In fact, it is not inconceivable that skin color could be largely mediated through other characteristics. Not long ago, I reviewed a study by Mobius and Rosenblat (2005) showing in an experimental study which reproduces as much as possible the conditions of the labor market that the beauty premium persists even when the visual interaction between the employer and the worker was absent. This effect was partly mediated through oral interaction (telephone), which suggests that attractive people have some oral skills. I have suspected that the reason could be that beautiful people are more intelligent, among other things. If people have a preference for attractive persons, just like they have a preference for light skinned persons, the beauty premium study referred above may help us understand the light skin premium that prevails in the labor market.

If colorism is all about appearance (i.e., skin tone) and nothing more, it would be meaningless to assess the effect of skin color when other confounding factors (e.g., delinquency, admixture, education, parent’s background, and so on) have not been taken into account.
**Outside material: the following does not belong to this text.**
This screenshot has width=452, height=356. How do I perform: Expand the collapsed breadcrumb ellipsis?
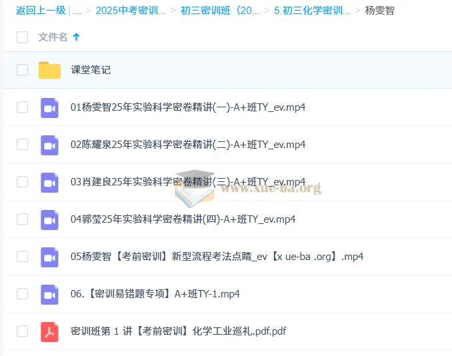coord(77,11)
One problem with controlling for almost everything is that the sample sizes will be too small. So I will control for just a few variables, the classic ones : education, income, IQ.

Method and variables. I applied the weights for the subsequent analyses (Add Health and NLSY97 data) using SPSS program, because it helps make the result more representative. One problem with weights is that the sample size is inflated. The standard error is considerably reduced, so that the t-statistics increase, and so that the p-values are considerably lowered. I tried to apply the method of scaled weights (Osborne, 2011, p. 3) to restore the original sample size. We need to multiply the weight variable by the original N and divide it by the inflated N for each separate analysis. In other words, if you are going to run 10 regressions, you need to compute 10 scaled weights, one for each analysis. In any case, I found another way to compute the p-values for the weighted results. We just need two things. The original sample size (which can be displayed by running the regression without applying weights) and the coefficient of the partial correlations displayed in the regression table. Using these online calculators (graphpad, danielsoper) or this spreadsheet, we can find the p-values of our independent variables. Sometimes, p-value calculator requires the df and not the n, but the df is just the number of cases minus the number of independent variables. To note, the p-value increases when the sample size decreases. But at a given sample size, the p-value also increases when the coefficient tends to decrease. Of course, this is not to say that the p-value can be thought of as an index of relative importance because it only indicates the evidence of a non-zero association, not the magnitude of the association.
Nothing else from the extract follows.